> **SELECTED TEXT**:

— START —

The Wedding is a 1998 television film directed by Charles Burnett. Based on the 1995 novel by Dorothy West and written for television by West and Lisa Jones, it stars Halle Berry, Eric Thal, and Lynn Whitfield, and was produced by Oprah Winfrey's production company, Harpo Productions. The story touches on the subjects of marriage, race, prejudice, class, and family in 1950s Martha's Vineyard.

The film aired on ABC on February 22 and February 23, 1998.

Plot
Shelby Cole (Halle Berry) returns to Martha's Vineyard and the Cole family home, in a section of town known as 'The Oval', to wed her white fiancé, jazz pianist and composer Meade Howell (Eric Thal). While her black high-society parents initially accept the pair, even arranging the wedding to be held at the mansion, they have growing misgivings as to the pair's ability to withstand the racial prejudice of the time, only made stronger after Meade admits that his own middle-class parents will not be attending the wedding because of their prejudice against their daughter-in-law-to-be.  Through frequent flashbacks throughout, we see the racial, societal and class choices made by Shelby's white great-grandmother on her mother's side (Shirley Knight), her grandparents and parents to insure the family's standing, even while those choices may have robbed them of the very happiness they sought.  While Shelby dismisses and even rebuffs much of their advice, her own doubts grow as she and Meade go through their own current experiences of racism and racial expectations.  Seeing her growing misgivings, Lute McNeil (Carl Lumbly), local architect, father and neighbor of the Coles, sees an opportunity to try to win Shelby's heart, having loved her from afar for some time.  With Lute's persistent, sometimes unwanted, attentions, Shelby starts to question her marrying Meade.  After a racist incident at a local restaurant, Shelby even confesses to Meade that she doesn't want to spend the rest of her life defending their relationship and asks him to give her time to finally decide.

Meanwhile, Shelby's mother Corinne (Lynn Whitfield) is battling her own demons within her marriage. Through the flashbacks, we see that her doctor husband Clark (Michael Warren) married her not for love, but for her lighter-skinned looks and status. In the present, Corinne discovers that Clark is having an affair, planning to leave her for his longtime nurse-assistant, Rachel (Charlayne Woodard) after the wedding.  However, his inability to resolve his guilt about his marriage and children over the years, and several badly-timed phone calls during the wedding to her leave Rachel sadly resigned to the belief that he will never leave Corinne and she leaves him to marry another. On hearing this, Clark decides to try to spark the love in his marriage again with Corinne.

— END —

> **TASK GOAL**:
According to the film summary, which production company produced The Wedding? Rely on the film summary alone.

> **DATA PROVIDED**:
— START —

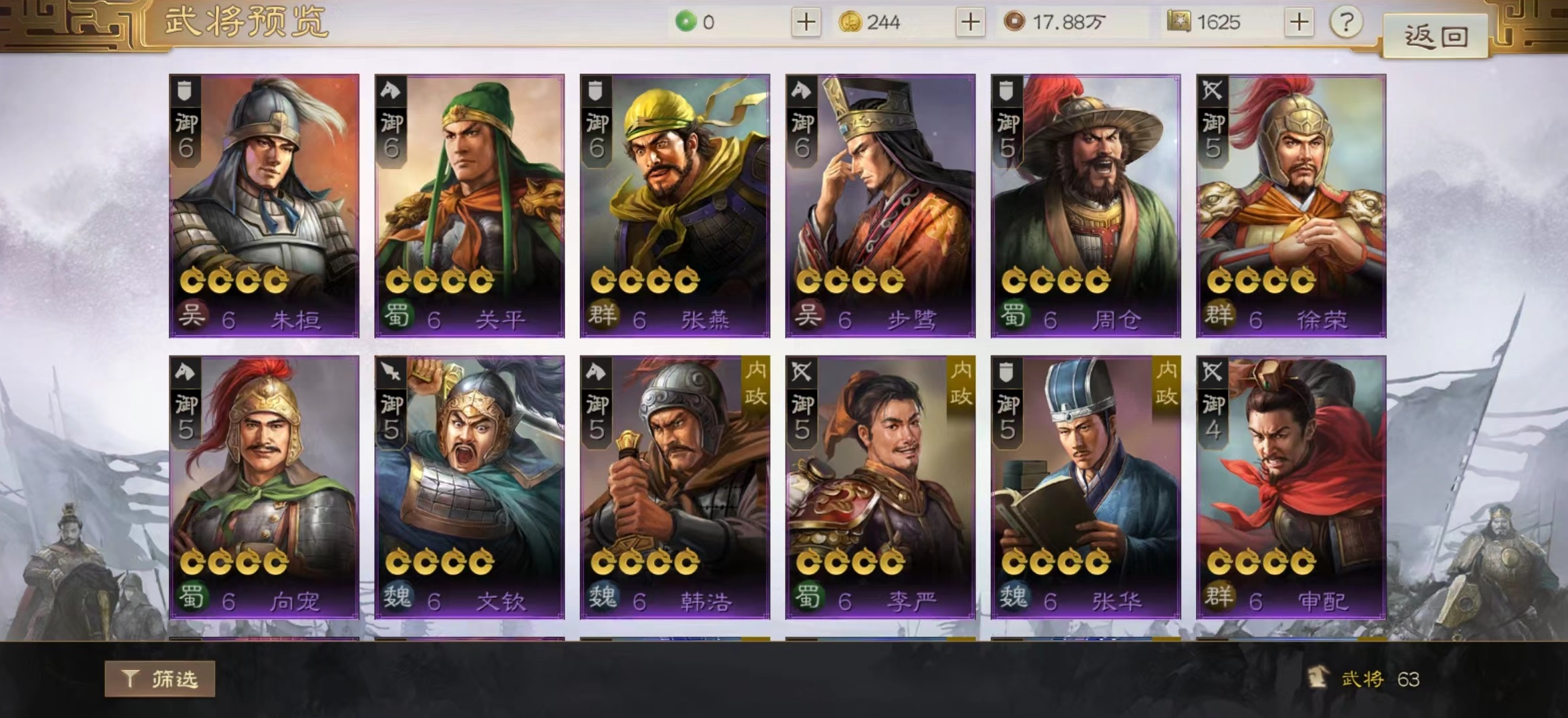Select the 徐荣 general card
The height and width of the screenshot is (718, 1568).
[x=1291, y=206]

— END —

> **FINISHED TASK**:
Harpo Productions, Oprah Winfrey's production company.